En revanche le partenariat établi entre l’association et le CDAD a permis de mettre en place dès la L3 un stage, intitulé « écrivain juridique ». Sur le modèle de l’écrivain public, 8 étudiants sélectionnés en cours de L3 Droit vont assurer au second semestre une permanence bihebdomadaire afin d’accueillir des usagers de la MJD pour plusieurs missions : les aider à lire et comprendre des documents juridiques et administratifs, les aider à rédiger des courriers en bonne et due forme (mais sans apporter l’argumentaire juridique par eux-mêmes), et enfin les aider à remplir certaines requêtes judiciaires (demandes d’AJ et certaines requêtes au JAF, pour lesquelles la greffière de la MJD leur assure une formation courte en début de projet tutoré). L’ensemble de ces missions se fait sous le contrôle sur place de la coordinatrice du CDAD, et le cas échéant de la greffière. Les étudiants sont également invités, s’ils le souhaitent (ce qui est toujours le cas), à tout simplement participer à l’accueil de la MJD aux côtés de l’agent responsable. La MJD étant une véritable centrale de l’accès au droit (les associations et professionnels précités, mais aussi le délégué départemental du Défenseur des droits, les conciliateurs de justice, les délégués du Procureur de la République pour les médiations pénales), la découverte et l’appropriation de cet univers précontentieux offrent une vraie richesse intellectuelle pour les étudiants. Même si ce stage relève d’un partenariat entre l’Université et le CDAD, la Boutique de droit fut le maillon de cette initiative.

Elle collabore en effet aujourd’hui pleinement avec les acteurs de l’accès au droit, mais sans oublier pour autant sa philosophie d’origine : aider les habitants, prioritairement défavorisés, à résoudre leurs problèmes par eux-mêmes, dans une logique d’autonomisation par rapport au système judiciaire.

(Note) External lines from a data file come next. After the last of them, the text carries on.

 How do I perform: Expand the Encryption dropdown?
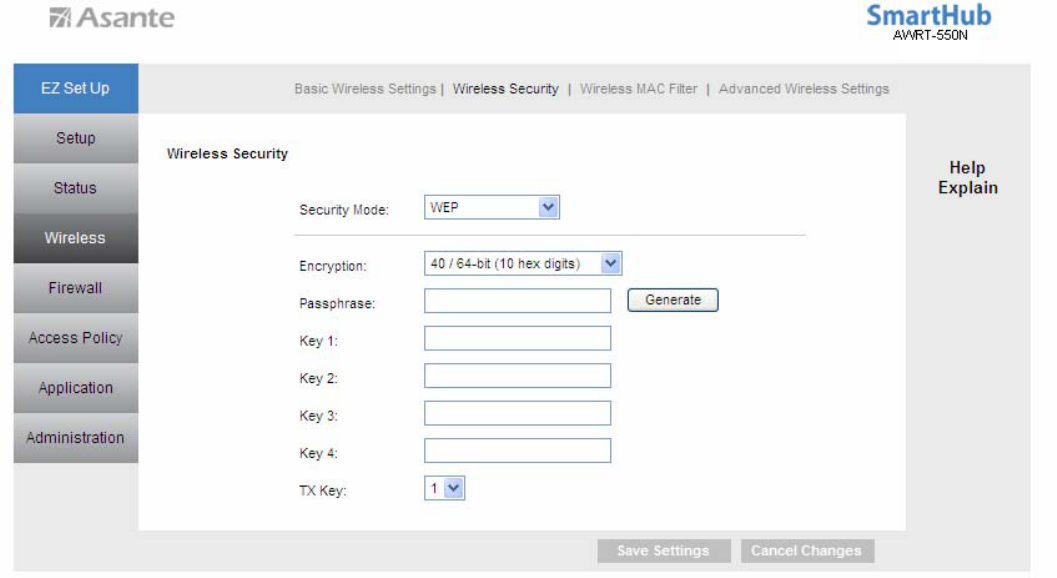tap(523, 263)
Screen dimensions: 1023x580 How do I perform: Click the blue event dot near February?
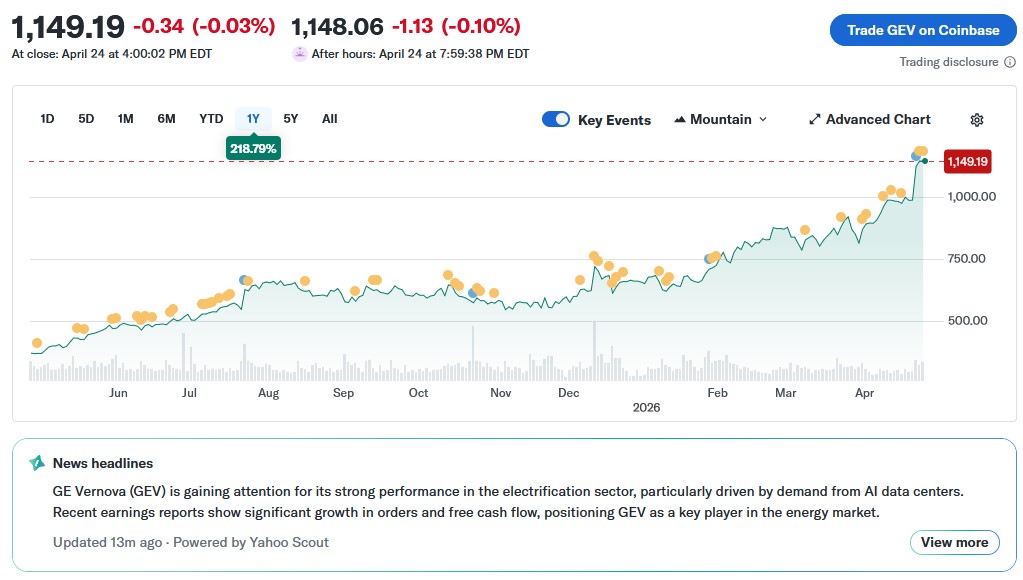[x=708, y=258]
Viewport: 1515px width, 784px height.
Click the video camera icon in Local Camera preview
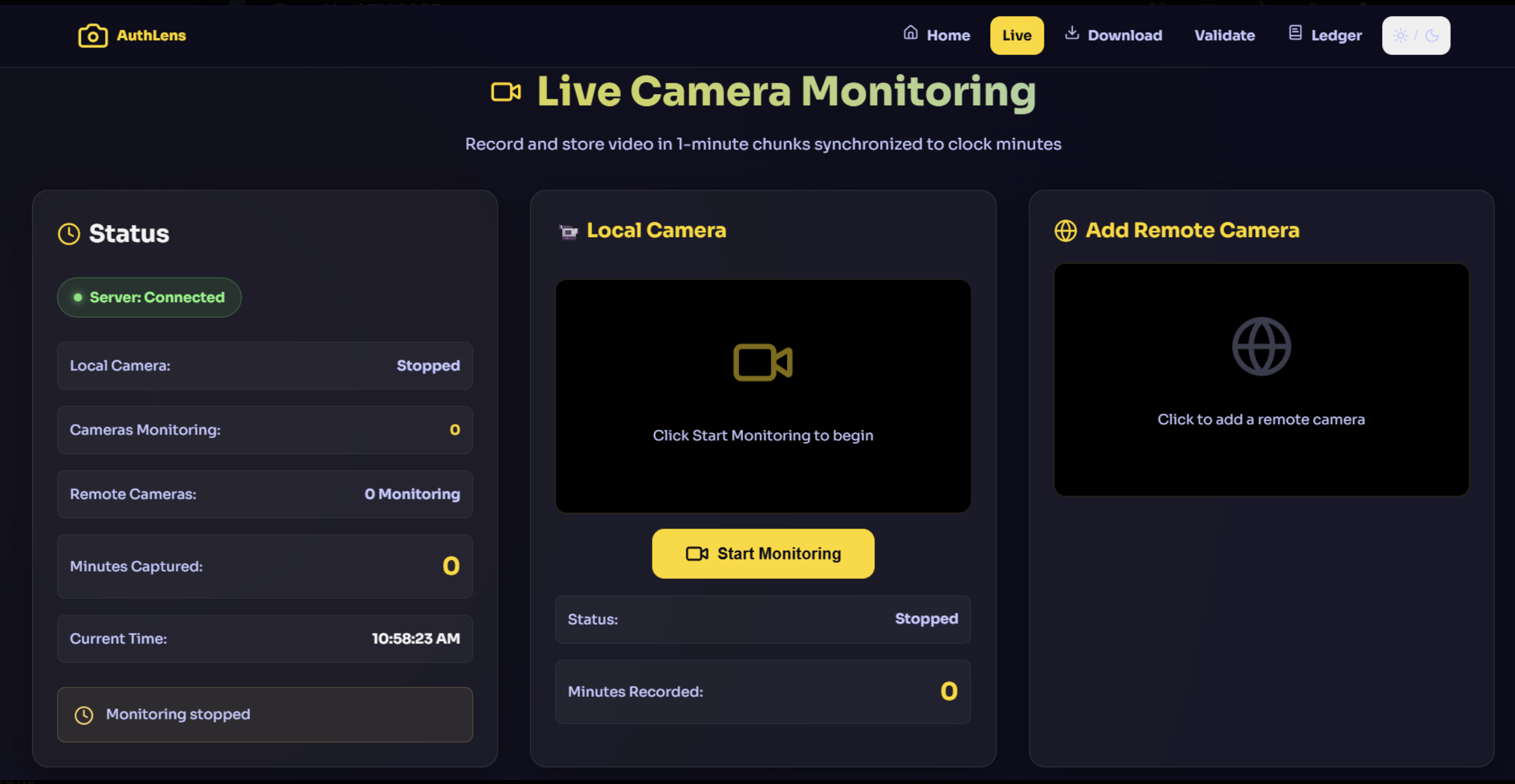click(763, 362)
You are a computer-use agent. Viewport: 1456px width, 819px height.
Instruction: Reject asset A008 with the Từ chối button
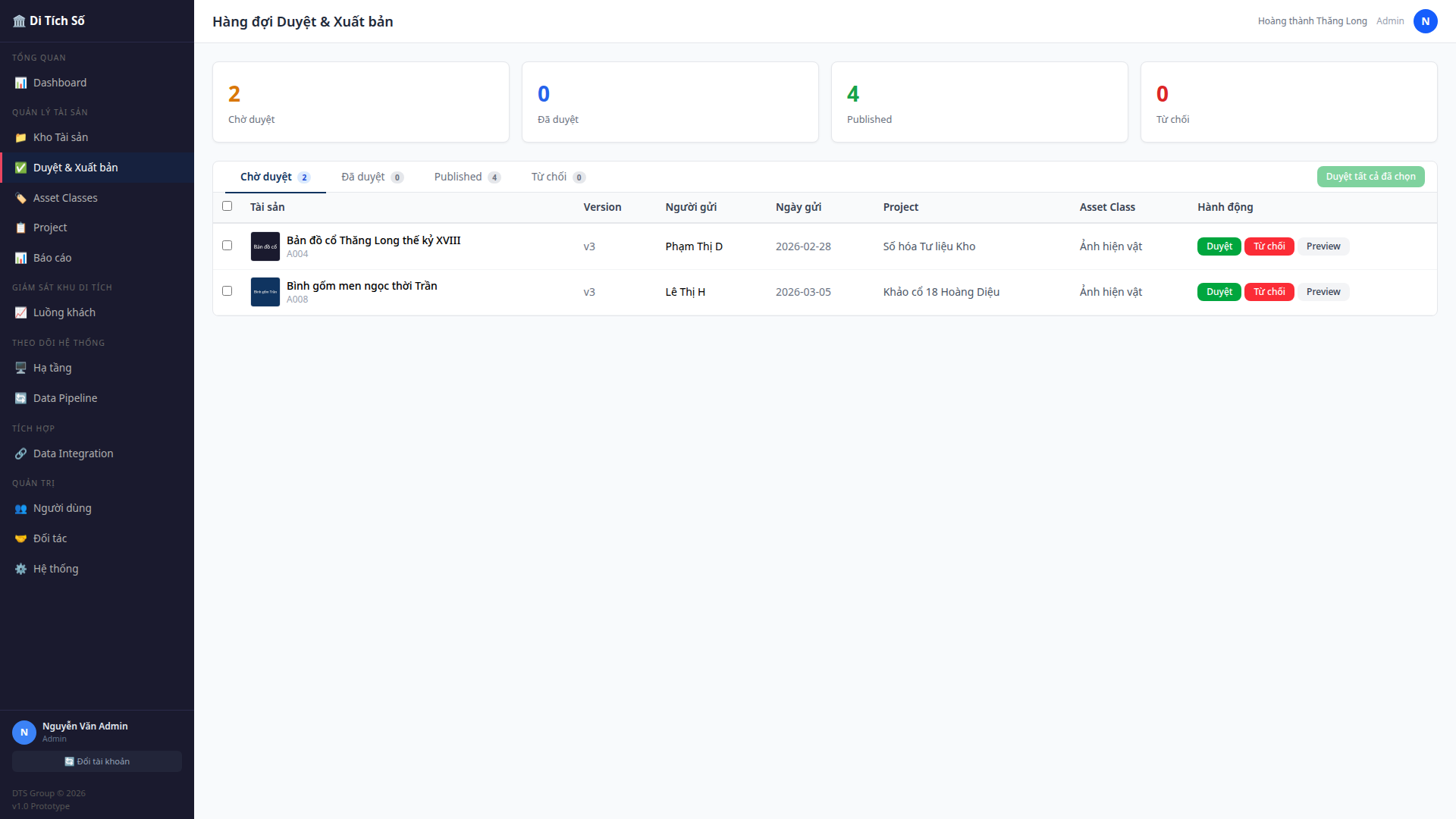[x=1269, y=292]
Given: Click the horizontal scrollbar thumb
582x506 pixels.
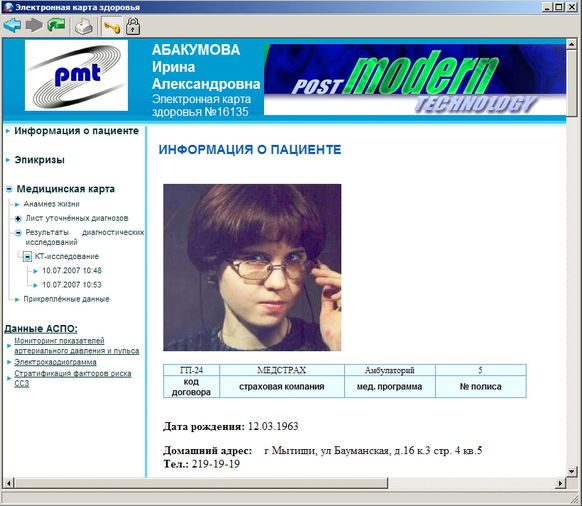Looking at the screenshot, I should click(x=201, y=483).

II – La Boutique de droit entre information et contestation

Dès ses origines, la Boutique de droit d’Angers a été conçue comme un instrument d’éducation populaire mais aussi, autant que faire se peut, de contournement voire de contestation du système judiciaire de l’époque. Cette philosophie perdure plus de 40 ans plus tard : en faisant de la médiation juridique (A), la Boutique de droit cherche à former ponctuellement les habitants à ce qu’est le droit (B), dans l’espoir de les aider (dans la limite de leurs intérêts) à éviter avocats et justice au nom d’une contestation mesurée du système judiciaire qu’ils incarnent (C).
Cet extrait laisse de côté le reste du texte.